SET was a collection of security protocols that aimed to enable users to pay with secure credit card transactions over the insecure network of the Internet, by allowing the merchants to substitute a certificate for the credit card number of the user. Thus, the seller would never know the credit card number of the buyer, but the payment will be verified.

Its development, which started in 1996, was led by MasterCard and VISA.

Perhaps the biggest problem with SET (and the NFC) is the complexity of the nature of the system itself, requiring new hardware for the system’s implementation, which meant additional costs for the sellers – a cost that could prove to be too much for some merchants.

Additionally, both systems required modifications in the buyer’s mobile phone: installation of a client software or e-wallet for SET, and an embedded NFC chip for NFC. For today’s consumers who are used to having everything instantly accessible, this step can just prove to be incredibly inconvenient.

Lastly – and this, perhaps, is the most fatal of all – both systems faced competition from a simpler, lower-cost solution which was easy to implement. In the case of SET, it was secure sockets layer, or SSL. For NFC, it is mobile App/Web payments.

In fact, mobile App/Web payment systems are developing today at a much faster rate than NFC. Thus, companies might feel that they do not have the time to wait for NFC to achieve a firm footing, especially since they can take advantage of mobile payments right now.

For instance, there is Paypal’s Express Mobile system, currently one of the most popular checkout solutions for merchants. Wells Fargo, too, has recently launched a mobile transfer system where Wells Fargo customer can transfer money to another Wells Fargo or Bank of America customer or business using their e-mail address or phone numbers. This is very likely to develop into a full fledged payment system as its adoption increases.

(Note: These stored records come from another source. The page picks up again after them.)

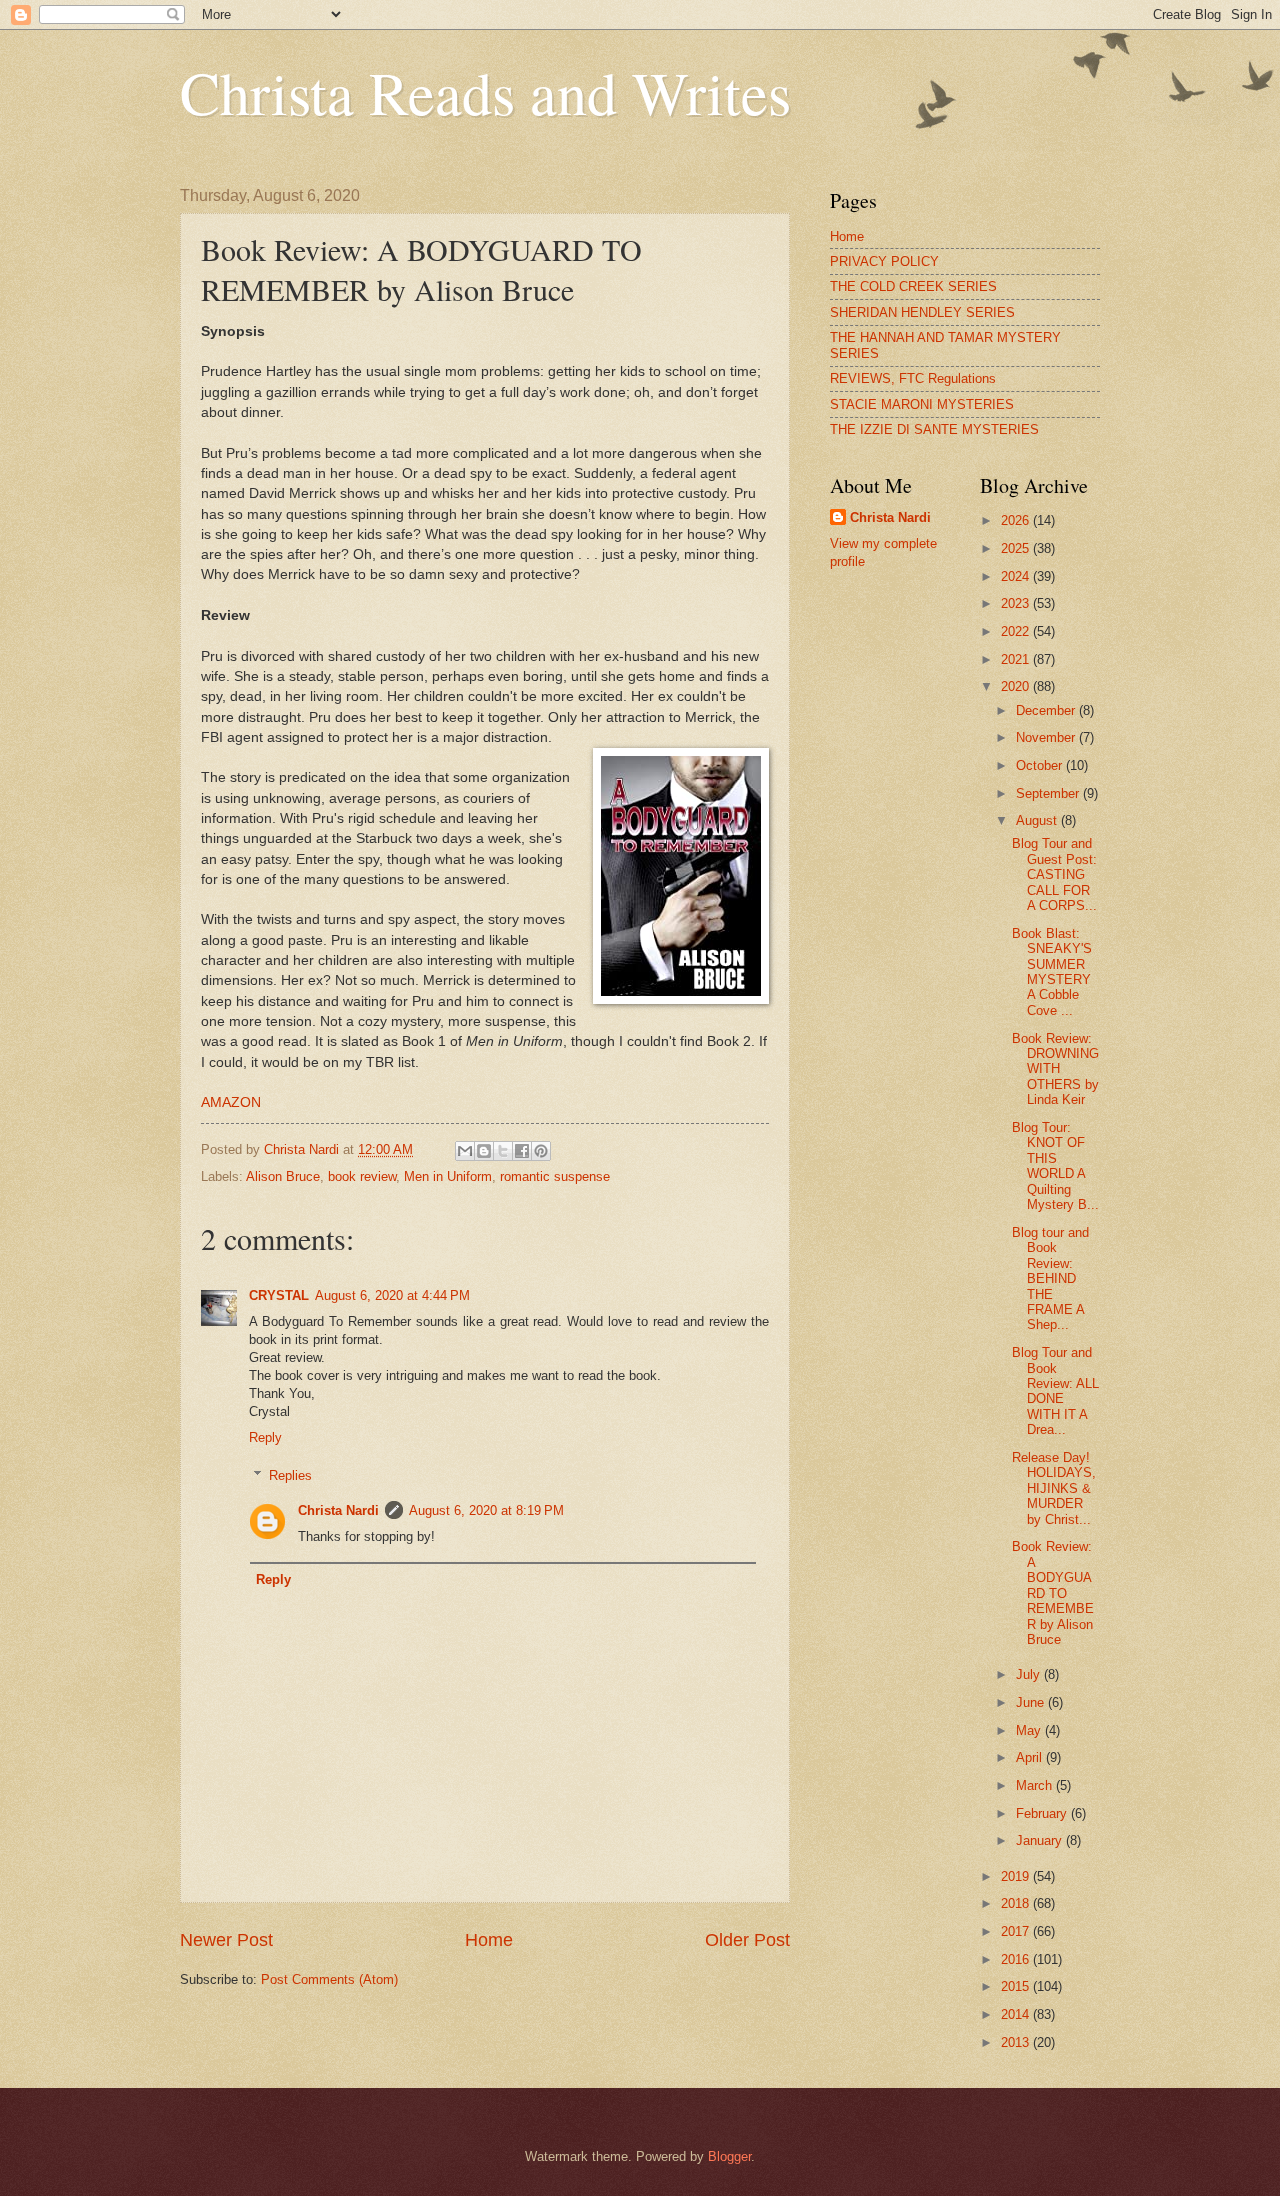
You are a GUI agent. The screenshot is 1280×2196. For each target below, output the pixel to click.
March (1036, 1785)
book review (362, 1176)
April (1031, 1757)
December (1047, 710)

And of course, there is Amazon’s Mobile Payments Service, which allows mobile developers to provide payment options through mobile Web sites and applications, plus a one-click checkout feature, which makes purchasing products really very easy, quick, and convenient.

This convenience is arguably the biggest thing for non NFC mobile App/Web payment systems have going for themselves. You don’t need to buy and install any hardware. You just need to sign up as a user. At the very most, you’ll need to download an application – something the online buyer is quite used to doing.

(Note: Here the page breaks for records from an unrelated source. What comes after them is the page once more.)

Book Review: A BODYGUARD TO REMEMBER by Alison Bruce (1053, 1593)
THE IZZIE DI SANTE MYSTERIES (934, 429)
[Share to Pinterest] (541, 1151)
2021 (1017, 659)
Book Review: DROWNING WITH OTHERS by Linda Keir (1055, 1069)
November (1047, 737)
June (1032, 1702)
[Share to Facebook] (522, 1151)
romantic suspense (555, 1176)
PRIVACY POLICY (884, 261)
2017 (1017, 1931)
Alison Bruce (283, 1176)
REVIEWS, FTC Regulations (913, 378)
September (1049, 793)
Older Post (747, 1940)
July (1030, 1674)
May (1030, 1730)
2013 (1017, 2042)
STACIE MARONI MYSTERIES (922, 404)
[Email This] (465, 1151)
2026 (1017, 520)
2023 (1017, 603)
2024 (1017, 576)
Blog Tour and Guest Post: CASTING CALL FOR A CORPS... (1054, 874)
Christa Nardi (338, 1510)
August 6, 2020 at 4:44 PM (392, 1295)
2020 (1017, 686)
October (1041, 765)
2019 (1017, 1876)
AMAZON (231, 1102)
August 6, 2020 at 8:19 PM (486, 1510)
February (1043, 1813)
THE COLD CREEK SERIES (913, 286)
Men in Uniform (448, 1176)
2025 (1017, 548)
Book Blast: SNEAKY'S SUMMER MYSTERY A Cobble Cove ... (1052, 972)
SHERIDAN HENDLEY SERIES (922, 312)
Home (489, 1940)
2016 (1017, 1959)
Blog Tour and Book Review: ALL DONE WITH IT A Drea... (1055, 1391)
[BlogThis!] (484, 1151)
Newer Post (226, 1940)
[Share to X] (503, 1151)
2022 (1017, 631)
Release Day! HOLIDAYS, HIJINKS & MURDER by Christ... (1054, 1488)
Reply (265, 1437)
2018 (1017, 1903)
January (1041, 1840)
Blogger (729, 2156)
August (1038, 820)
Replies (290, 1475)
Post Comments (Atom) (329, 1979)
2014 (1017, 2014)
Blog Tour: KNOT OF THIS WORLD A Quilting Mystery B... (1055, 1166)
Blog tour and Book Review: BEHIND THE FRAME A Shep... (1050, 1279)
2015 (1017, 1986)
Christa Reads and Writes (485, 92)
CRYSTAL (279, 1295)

In addition, consumers might also feel safer storing their credit card information in a password-secure account online than in mobile phones, which could be stolen.

So by now, mobile App/ Web payments do seem to have a head start over NFC. The question remains, though: Will this head start be too much for NFC to overcome? Or will the intense research and development being put into NFC today by companies such as the formidable Google be able to steer it clear from the shadow of SET? After all, as Globys global marketing senior director Lara Alberts aptly pointed out, “If or when Apple’s next iPhone contains an NFC chip in it, the whole game changes.”

So we think the game is far from over. For now – only time will tell.